Saturday, September 05, 2009

Historia de dos ventanas


Ahí estaba, quieta, viendo el paso de los días milenarios. Ante sus inmensos ojos cuadrados se sucedían multitud de escenas: arrullos de las madres a sus criaturas, juegos de niños, adolescencia, cumpleaños, fiestas familiares; también discusiones desagradables, enfermedades y fallecimientos. Ella, la ventana, contemplaba impertérrita todo lo que acontecía. Nada de lo humano le era ajeno a esa pequeña parte de la casa tan necesaria como ignorada. La ventana era poca cosa comparada con los espléndidos muebles de la sala de estar, la mesa del comedor y la bruñida puerta de entrada. Ella –la ventana- era una oquedad abierta al mundo: al sol, a la gente, a la ciudad, a la montaña. Al cerrarse calentaba la casa, al abrirse hacia entrar una brisa de oxígeno y de vida que regeneraba el hogar de los hombres.

Desde hace varios siglos la estaban convirtiendo en una especie de espejo donde se reflejaban las luces de neón de las intimidades humanas. La personas parecía que no miraban ya el mundo, se miraban a sí mismas, absortas en sus mundillos imaginarios. Aquel ambiente sedujo, asombró a muchos, pero terminó por enrarecer el aire. Ya casi ni se podía respirar: La emprendieron a pedradas contra aquel espejo mentiroso. La pobre ventana, que estaba oculta, acabó destartalada, rota, sin vidrios, pero se volvía a ver la luz del mundo. Ya, sin ni siquiera cristales, serviría para mirar de nuevo el cosmos, sin prejuicios. Ahí estaba: era la filosofía.

Elementos de una fuente de datos:

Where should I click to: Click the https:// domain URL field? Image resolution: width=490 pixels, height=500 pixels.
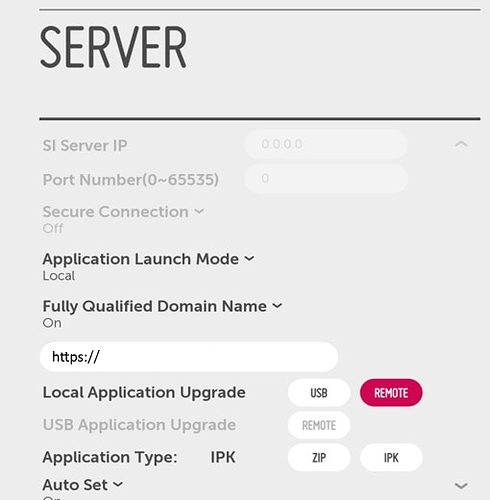point(189,357)
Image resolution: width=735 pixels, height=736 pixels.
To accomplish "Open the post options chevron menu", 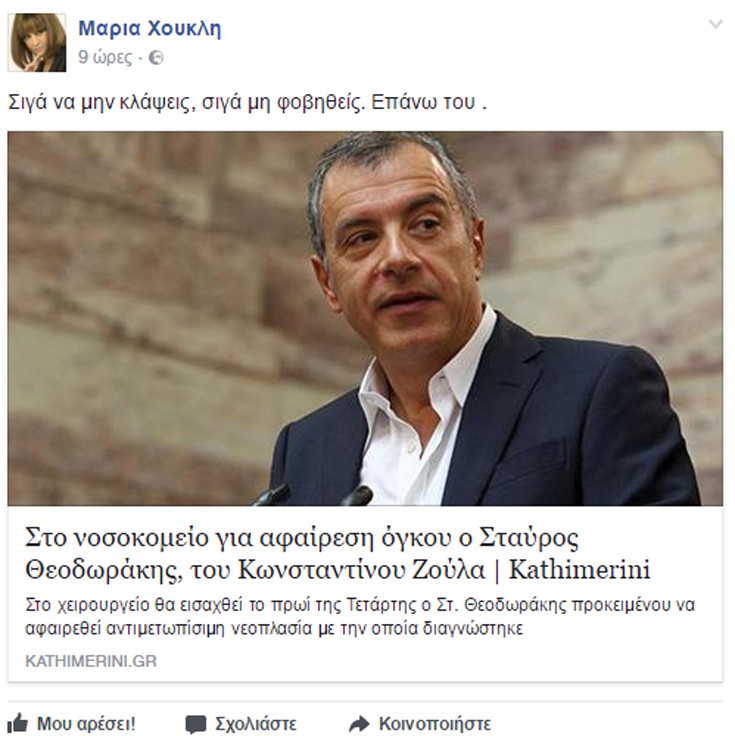I will (x=715, y=24).
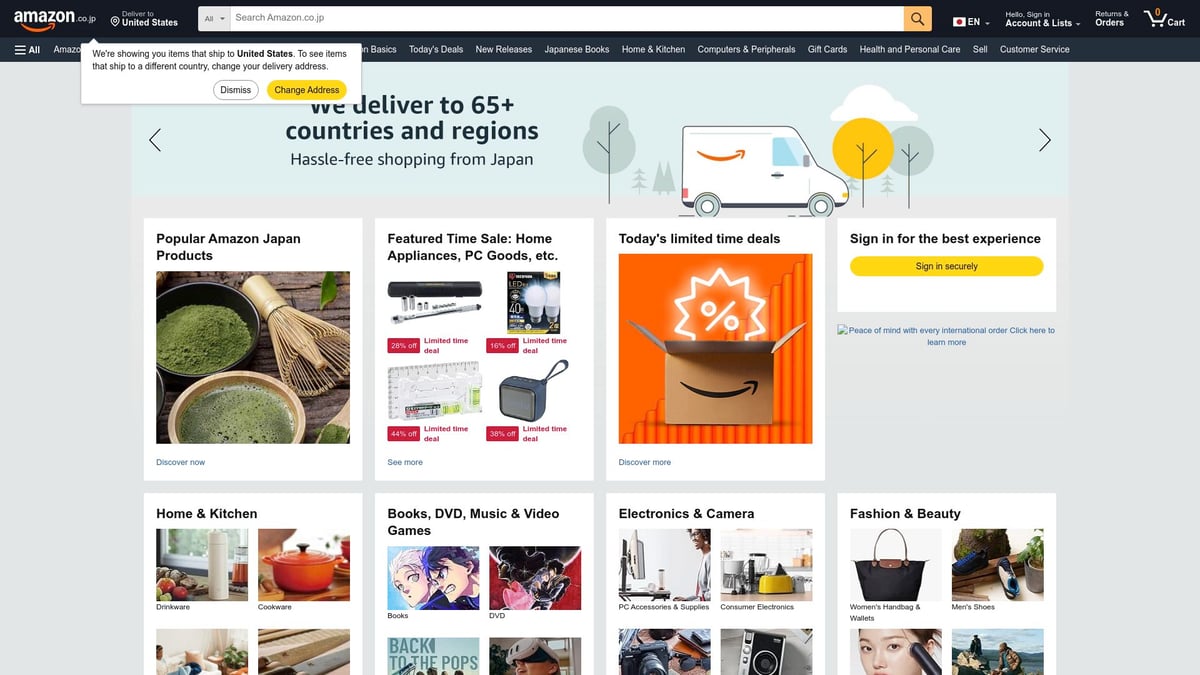The height and width of the screenshot is (675, 1200).
Task: Select Japanese Books navigation item
Action: [577, 49]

* Instrucciones *
1) Responde con datos del texto extraído:
(a) ¿Cómo son los ojos de la ventana?
(b) ¿Qué hacía la ventana al cerrarse?
(c) Según la última frase, ¿qué era la ventana?
2) Indica si cada afirmación coincide con el texto extraído. Responde sí o no y cita las palabras del texto que lo deciden.
(a) La ventana era más importante que los muebles de la sala de estar.
(b) Tras las pedradas, la ventana quedó sin vidrios.
(c) La ventana se conmovía ante lo que ocurría en la casa.

* Soluciones *
1)
(a) Inmensos y cuadrados.
(b) Calentaba la casa.
(c) La filosofía.

2)
(a) No: «La ventana era poca cosa comparada con los espléndidos muebles de la sala de estar».
(b) Sí: «acabó destartalada, rota, sin vidrios».
(c) No: «contemplaba impertérrita todo lo que acontecía».